L3 can be proven to be not regular by pumping lemma. Take $ a^{k}b^{k}a^{k}b^{k} $ where k is the pumping length.
L2 is regular because $a^{z z’} \forall ~ zz’ > 0 $ can be rewritten as $ a^{kz’} ~ \forall ~~ k > 0~ for ~a~ given ~z’ $ which is obviously regular. The DFA will have a z’ states and the last state will loop to the first.

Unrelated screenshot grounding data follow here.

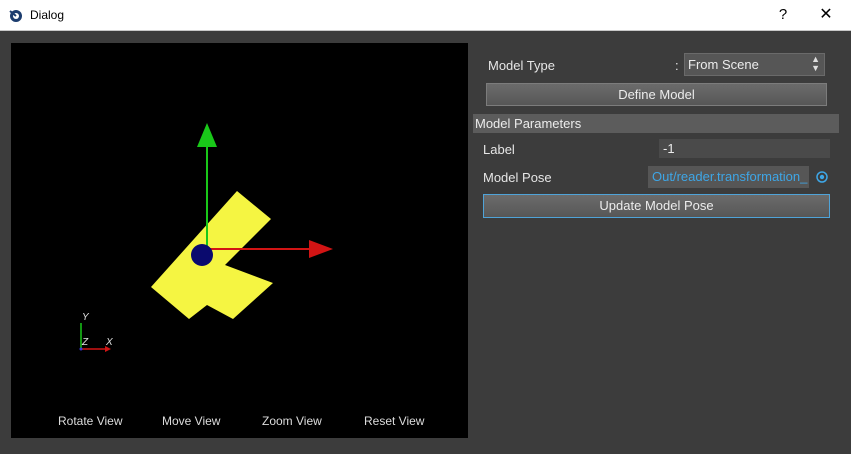 This screenshot has height=454, width=851. What do you see at coordinates (783, 15) in the screenshot?
I see `help-button: ?` at bounding box center [783, 15].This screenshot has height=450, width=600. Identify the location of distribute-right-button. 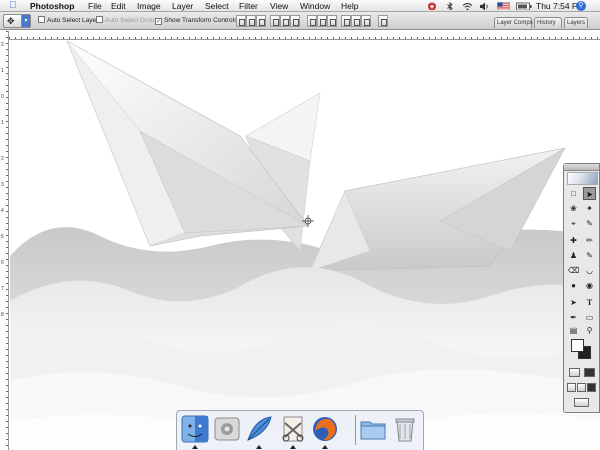
(366, 21).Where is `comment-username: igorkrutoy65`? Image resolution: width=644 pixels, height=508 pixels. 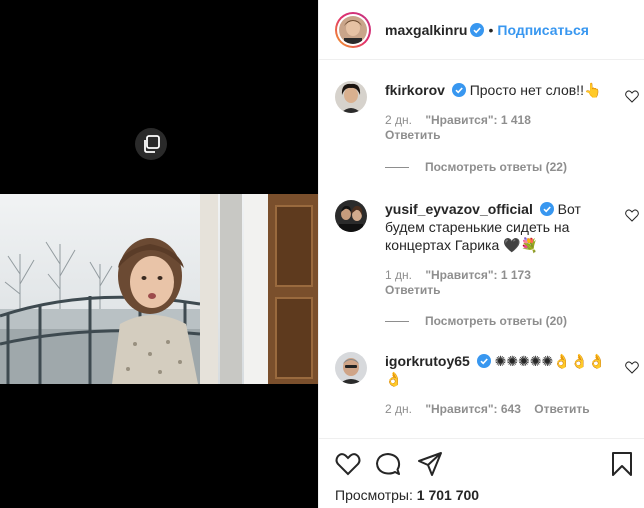 comment-username: igorkrutoy65 is located at coordinates (428, 361).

L1 can be proven to be not regular by pumping lemma too. Let the pumping distance be $k$. Take the first values of $ a^{z’^{~m}} $ where $ z’ ^ {~m} > k $ . Now $ a^{z’^{~m+1}} = a^ { z’ ^ {~m} \times z’ } >= 2* a^ { z’ ^ {~m} } \forall z’ >= 2$. (Note that when z’=1, the language is regular and the language contains only one string). Now between $ z’^{~m} $ and $2*z’^{~m}$, there lies at least one values of $ k + n*p $ where $ 0<p<=k $ and $ n $ is the number of times the string of length $p$ is pumped. Note that we have taken $ z’ ^ {~m} > k $ . By division algorithm, $z’^{m} = q’ p + r , 0<=r<p$. Now $ z’^{~m}<(q’+1)*p<2*z’^{~m} $. This is not a part of $ a^{z’^{~z}} $. Hence it contradicts pumping lemma.